こいつに青年向け同人誌など買わせたら、俺が条例的な物によって豚箱で臭い飯を食う事になるだろう。
やはりこの仕事はロアに任せるしかないのだ。
「まあ、とりあえず今回俺が使用したのはサークル『むちむちプディング』の夏の再発行本『魔女っ子しばりⅢ』だ。この本の傾向をしっかりと理解し、ロアには買う本を厳選してもらいたい」
「……まあ、別に私も、今更こういうのを恥ずかしがるようなデリケートな女ではないけどさぁ。なんか、すごい屈辱感を感じるよ。女として」
「仕方ないさ。だってお前は三次元なんだから」
次元の壁は年の差よりも強固なのだ。
いくら俺がロリ趣味とはいえ、それは二次元の話。いくらペリーさんにコスプレさせても三次元幼女に胸がときめく事などあり得ない。っていうか、ときめいたら病気だ。
「いや、真白君も十分に病気だと思うの」
「そうか、お前らイマジンは大体、モノローグにツッコミ入れられるんだな。解った」
そうなると、ペリーさんにはぺリーさんの力を生かした役割を与えるべきだろう。
ネットワーク上へと意識をダイブさせる事が出来るらしいペリーさんは、人間のそれとはケタ違いのハッキング、アクセス能力を持つらしい。
インターネットでの同人情報収集をやらせれば、きっといい仕事もするだろう。
ロアとペリーさんがせこせこ働いて集めて来た同人誌で、俺が良い思いをするという構造になるのだ。
そして赤マントとかいうイマジンと戦う時までに、俺の想像力を出来る限り豊かにしておくと言う算段である。
「…………これ、切ない作戦だなぁ」
死にたそうな顔でロアが呟く。
ペリーさんも、ややげっそりした顔で力なく頷いた。
なんでこんなに落ち込んでいるのかは知らないが、こいつらは実際に前線に立つのだ。ポケット●ンスターで言うと手持ちポケ●ンの立ち位置なのだから、こんな調子では困る。

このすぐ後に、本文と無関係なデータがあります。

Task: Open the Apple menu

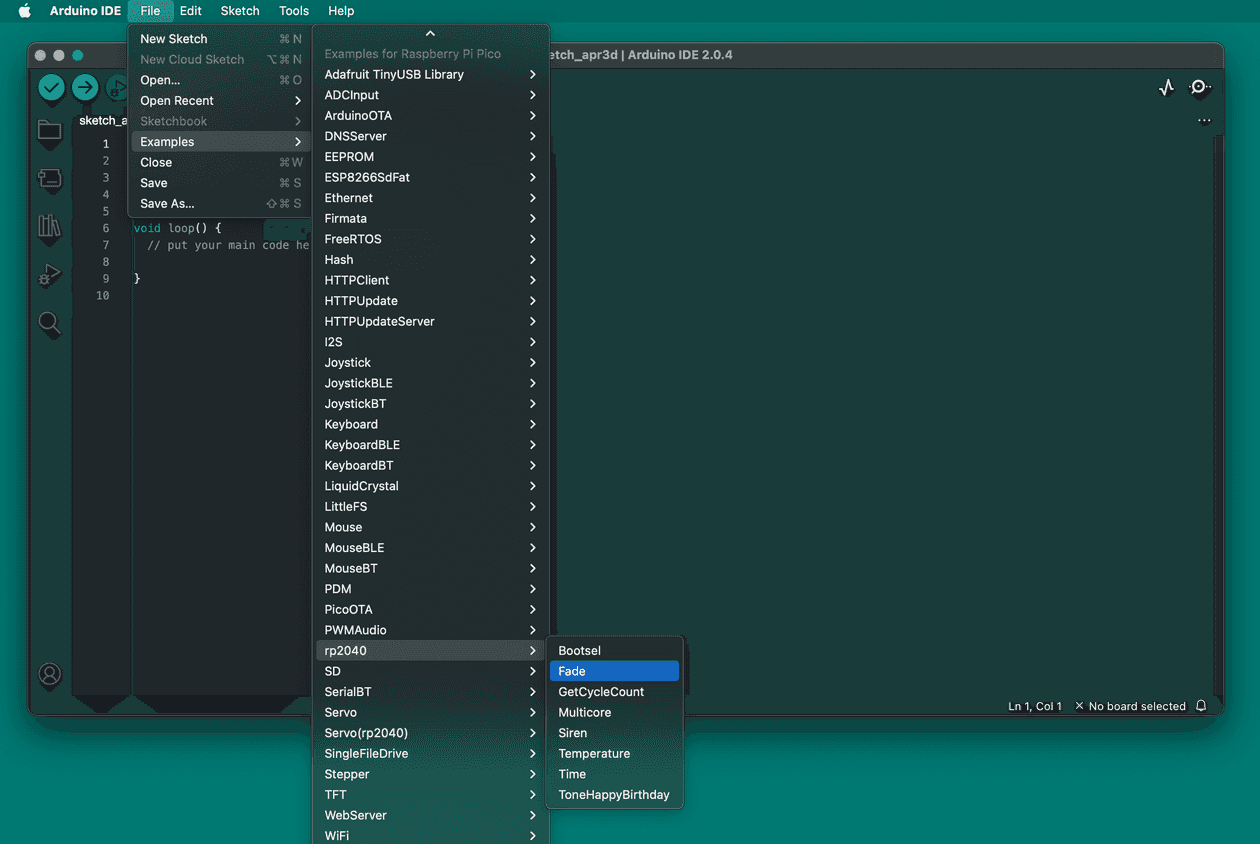Action: point(25,11)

「というわけで、少しお前らに俺好みの同人誌を見分ける方法をレクチャーしておいてやろう」
そう言って、俺はベッドの下からずらりとコレクションを取り出した。
その同人誌の束だけで、もうひとつベッドが作れてしまいそうな量である。我ながらよくこれだけ集めた物だと思うが、もちろん、ロアもペリーさんもドン引きしていた。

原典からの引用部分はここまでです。